Dataset records =>
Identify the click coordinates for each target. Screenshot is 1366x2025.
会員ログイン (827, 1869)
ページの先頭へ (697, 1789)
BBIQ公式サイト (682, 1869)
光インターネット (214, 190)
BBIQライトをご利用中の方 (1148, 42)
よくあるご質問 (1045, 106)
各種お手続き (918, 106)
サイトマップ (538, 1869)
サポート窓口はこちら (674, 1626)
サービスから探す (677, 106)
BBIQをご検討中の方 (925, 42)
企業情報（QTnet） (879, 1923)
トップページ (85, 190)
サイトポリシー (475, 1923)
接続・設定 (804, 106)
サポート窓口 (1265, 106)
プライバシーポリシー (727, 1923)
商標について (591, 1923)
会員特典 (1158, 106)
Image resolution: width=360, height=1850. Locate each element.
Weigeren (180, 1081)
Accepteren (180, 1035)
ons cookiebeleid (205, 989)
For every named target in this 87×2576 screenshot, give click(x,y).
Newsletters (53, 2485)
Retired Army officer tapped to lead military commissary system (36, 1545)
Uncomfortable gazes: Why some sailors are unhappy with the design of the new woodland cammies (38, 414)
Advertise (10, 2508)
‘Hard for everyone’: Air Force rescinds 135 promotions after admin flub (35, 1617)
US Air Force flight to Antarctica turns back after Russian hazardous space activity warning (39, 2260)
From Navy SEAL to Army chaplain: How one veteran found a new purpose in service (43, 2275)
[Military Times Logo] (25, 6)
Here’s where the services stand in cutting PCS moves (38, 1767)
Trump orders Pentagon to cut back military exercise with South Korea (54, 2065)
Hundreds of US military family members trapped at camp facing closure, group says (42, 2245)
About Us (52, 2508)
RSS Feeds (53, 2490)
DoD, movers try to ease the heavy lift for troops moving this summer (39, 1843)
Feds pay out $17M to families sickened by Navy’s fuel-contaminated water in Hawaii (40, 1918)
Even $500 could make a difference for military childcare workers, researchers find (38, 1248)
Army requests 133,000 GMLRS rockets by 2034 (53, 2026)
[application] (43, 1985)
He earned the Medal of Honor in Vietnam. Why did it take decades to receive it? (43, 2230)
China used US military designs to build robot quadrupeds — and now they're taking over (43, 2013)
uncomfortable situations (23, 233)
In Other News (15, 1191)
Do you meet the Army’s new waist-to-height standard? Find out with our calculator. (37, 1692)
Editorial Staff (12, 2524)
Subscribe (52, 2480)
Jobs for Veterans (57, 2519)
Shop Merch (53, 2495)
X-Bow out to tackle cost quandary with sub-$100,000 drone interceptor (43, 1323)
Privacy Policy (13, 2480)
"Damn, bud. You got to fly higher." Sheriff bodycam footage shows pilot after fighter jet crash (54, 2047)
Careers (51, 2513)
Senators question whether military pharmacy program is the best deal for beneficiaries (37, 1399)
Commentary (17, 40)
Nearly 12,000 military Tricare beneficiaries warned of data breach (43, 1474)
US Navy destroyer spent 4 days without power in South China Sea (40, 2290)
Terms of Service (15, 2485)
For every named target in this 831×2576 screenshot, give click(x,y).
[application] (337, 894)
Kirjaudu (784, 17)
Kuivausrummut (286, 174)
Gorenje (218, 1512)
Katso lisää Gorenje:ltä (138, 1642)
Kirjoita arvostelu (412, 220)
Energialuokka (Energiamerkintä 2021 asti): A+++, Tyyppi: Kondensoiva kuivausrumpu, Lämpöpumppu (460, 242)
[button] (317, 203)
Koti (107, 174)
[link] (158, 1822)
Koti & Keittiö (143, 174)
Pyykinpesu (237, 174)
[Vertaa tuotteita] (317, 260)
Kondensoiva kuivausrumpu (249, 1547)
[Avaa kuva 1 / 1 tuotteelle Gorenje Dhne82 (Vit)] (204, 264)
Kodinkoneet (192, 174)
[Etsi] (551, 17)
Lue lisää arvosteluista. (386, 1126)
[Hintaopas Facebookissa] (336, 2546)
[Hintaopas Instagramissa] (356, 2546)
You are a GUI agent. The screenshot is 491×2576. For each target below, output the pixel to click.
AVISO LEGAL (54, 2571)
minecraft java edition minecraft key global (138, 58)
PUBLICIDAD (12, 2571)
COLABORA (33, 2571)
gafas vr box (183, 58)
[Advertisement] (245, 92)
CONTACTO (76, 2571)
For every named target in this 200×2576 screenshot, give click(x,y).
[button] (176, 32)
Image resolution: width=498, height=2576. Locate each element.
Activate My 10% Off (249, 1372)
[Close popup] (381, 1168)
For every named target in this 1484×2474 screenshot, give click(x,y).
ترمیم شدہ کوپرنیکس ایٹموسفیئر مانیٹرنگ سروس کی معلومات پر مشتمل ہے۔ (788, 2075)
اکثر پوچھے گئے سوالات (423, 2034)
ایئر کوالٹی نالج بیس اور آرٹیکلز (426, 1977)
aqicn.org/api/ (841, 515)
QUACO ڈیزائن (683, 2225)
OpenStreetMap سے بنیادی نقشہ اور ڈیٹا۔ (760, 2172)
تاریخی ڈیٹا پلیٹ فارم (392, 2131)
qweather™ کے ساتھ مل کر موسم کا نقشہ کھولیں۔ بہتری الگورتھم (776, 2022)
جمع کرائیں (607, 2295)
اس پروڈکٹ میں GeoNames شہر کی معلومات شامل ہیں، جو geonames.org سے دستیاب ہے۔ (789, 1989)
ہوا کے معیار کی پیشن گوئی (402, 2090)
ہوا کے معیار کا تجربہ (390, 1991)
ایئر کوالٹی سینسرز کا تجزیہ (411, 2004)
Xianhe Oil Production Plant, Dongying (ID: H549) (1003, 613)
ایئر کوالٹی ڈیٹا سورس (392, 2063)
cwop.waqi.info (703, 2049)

Requirement => When you answer, return each line of the material exactly as it was written.

Result for this task =>
Identify the click coordinates for each target. Screenshot is 1366x2025.
会員ログイン (827, 1869)
ページの先頭へ (697, 1789)
BBIQ公式サイト (682, 1869)
光インターネット (214, 190)
BBIQライトをご利用中の方 (1148, 42)
よくあるご質問 (1045, 106)
各種お手続き (918, 106)
サイトマップ (538, 1869)
サポート窓口はこちら (674, 1626)
サービスから探す (677, 106)
BBIQをご検討中の方 (925, 42)
企業情報（QTnet） (879, 1923)
トップページ (85, 190)
サイトポリシー (475, 1923)
接続・設定 (804, 106)
サポート窓口 (1265, 106)
プライバシーポリシー (727, 1923)
商標について (591, 1923)
会員特典 (1158, 106)
Image resolution: width=360, height=1850. Locate each element.
Weigeren (180, 1081)
Accepteren (180, 1035)
ons cookiebeleid (205, 989)
For every named target in this 87×2576 screenshot, give click(x,y).
Newsletters (53, 2485)
Retired Army officer tapped to lead military commissary system (36, 1545)
Uncomfortable gazes: Why some sailors are unhappy with the design of the new woodland cammies (38, 414)
Advertise (10, 2508)
‘Hard for everyone’: Air Force rescinds 135 promotions after admin flub (35, 1617)
US Air Force flight to Antarctica turns back after Russian hazardous space activity warning (39, 2260)
From Navy SEAL to Army chaplain: How one veteran found a new purpose in service (43, 2275)
[Military Times Logo] (25, 6)
Here’s where the services stand in cutting PCS moves (38, 1767)
Trump orders Pentagon to cut back military exercise with South Korea (54, 2065)
Hundreds of US military family members trapped at camp facing closure, group says (42, 2245)
About Us (52, 2508)
RSS Feeds (53, 2490)
DoD, movers try to ease the heavy lift for troops moving this summer (39, 1843)
Feds pay out $17M to families sickened by Navy’s fuel-contaminated water in Hawaii (40, 1918)
Even $500 could make a difference for military childcare workers, researchers find (38, 1248)
Army requests 133,000 GMLRS rockets by 2034 (53, 2026)
[application] (43, 1985)
He earned the Medal of Honor in Vietnam. Why did it take decades to receive it? (43, 2230)
China used US military designs to build robot quadrupeds — and now they're taking over (43, 2013)
uncomfortable situations (23, 233)
In Other News (15, 1191)
Do you meet the Army’s new waist-to-height standard? Find out with our calculator. (37, 1692)
Editorial Staff (12, 2524)
Subscribe (52, 2480)
Jobs for Veterans (57, 2519)
Shop Merch (53, 2495)
X-Bow out to tackle cost quandary with sub-$100,000 drone interceptor (43, 1323)
Privacy Policy (13, 2480)
"Damn, bud. You got to fly higher." Sheriff bodycam footage shows pilot after fighter jet crash (54, 2047)
Careers (51, 2513)
Senators question whether military pharmacy program is the best deal for beneficiaries (37, 1399)
Commentary (17, 40)
Nearly 12,000 military Tricare beneficiaries warned of data breach (43, 1474)
US Navy destroyer spent 4 days without power in South China Sea (40, 2290)
Terms of Service (15, 2485)
For every named target in this 831×2576 screenshot, give click(x,y).
[application] (337, 894)
Kirjaudu (784, 17)
Kuivausrummut (286, 174)
Gorenje (218, 1512)
Katso lisää Gorenje:ltä (138, 1642)
Kirjoita arvostelu (412, 220)
Energialuokka (Energiamerkintä 2021 asti): A+++, Tyyppi: Kondensoiva kuivausrumpu, Lämpöpumppu (460, 242)
[button] (317, 203)
Koti (107, 174)
[link] (158, 1822)
Koti & Keittiö (143, 174)
Pyykinpesu (237, 174)
[Vertaa tuotteita] (317, 260)
Kondensoiva kuivausrumpu (249, 1547)
[Avaa kuva 1 / 1 tuotteelle Gorenje Dhne82 (Vit)] (204, 264)
Kodinkoneet (192, 174)
[Etsi] (551, 17)
Lue lisää arvosteluista. (386, 1126)
[Hintaopas Facebookissa] (336, 2546)
[Hintaopas Instagramissa] (356, 2546)
You are a GUI agent. The screenshot is 491×2576. For each target below, output the pixel to click.
AVISO LEGAL (54, 2571)
minecraft java edition minecraft key global (138, 58)
PUBLICIDAD (12, 2571)
COLABORA (33, 2571)
gafas vr box (183, 58)
[Advertisement] (245, 92)
CONTACTO (76, 2571)
For every named target in this 200×2576 screenshot, give click(x,y).
[button] (176, 32)
Image resolution: width=498, height=2576. Locate each element.
Activate My 10% Off (249, 1372)
[Close popup] (381, 1168)
For every named target in this 1484×2474 screenshot, give click(x,y).
ترمیم شدہ کوپرنیکس ایٹموسفیئر مانیٹرنگ سروس کی معلومات پر مشتمل ہے۔ (788, 2075)
اکثر پوچھے گئے سوالات (423, 2034)
ایئر کوالٹی نالج بیس اور آرٹیکلز (426, 1977)
aqicn.org/api/ (841, 515)
QUACO ڈیزائن (683, 2225)
OpenStreetMap سے بنیادی نقشہ اور ڈیٹا۔ (760, 2172)
تاریخی ڈیٹا پلیٹ فارم (392, 2131)
qweather™ کے ساتھ مل کر موسم کا نقشہ کھولیں۔ بہتری الگورتھم (776, 2022)
جمع کرائیں (607, 2295)
اس پروڈکٹ میں GeoNames شہر کی معلومات شامل ہیں، جو geonames.org سے دستیاب ہے۔ (789, 1989)
ہوا کے معیار کی پیشن گوئی (402, 2090)
ہوا کے معیار کا تجربہ (390, 1991)
ایئر کوالٹی سینسرز کا تجزیہ (411, 2004)
Xianhe Oil Production Plant, Dongying (ID: H549) (1003, 613)
ایئر کوالٹی ڈیٹا سورس (392, 2063)
cwop.waqi.info (703, 2049)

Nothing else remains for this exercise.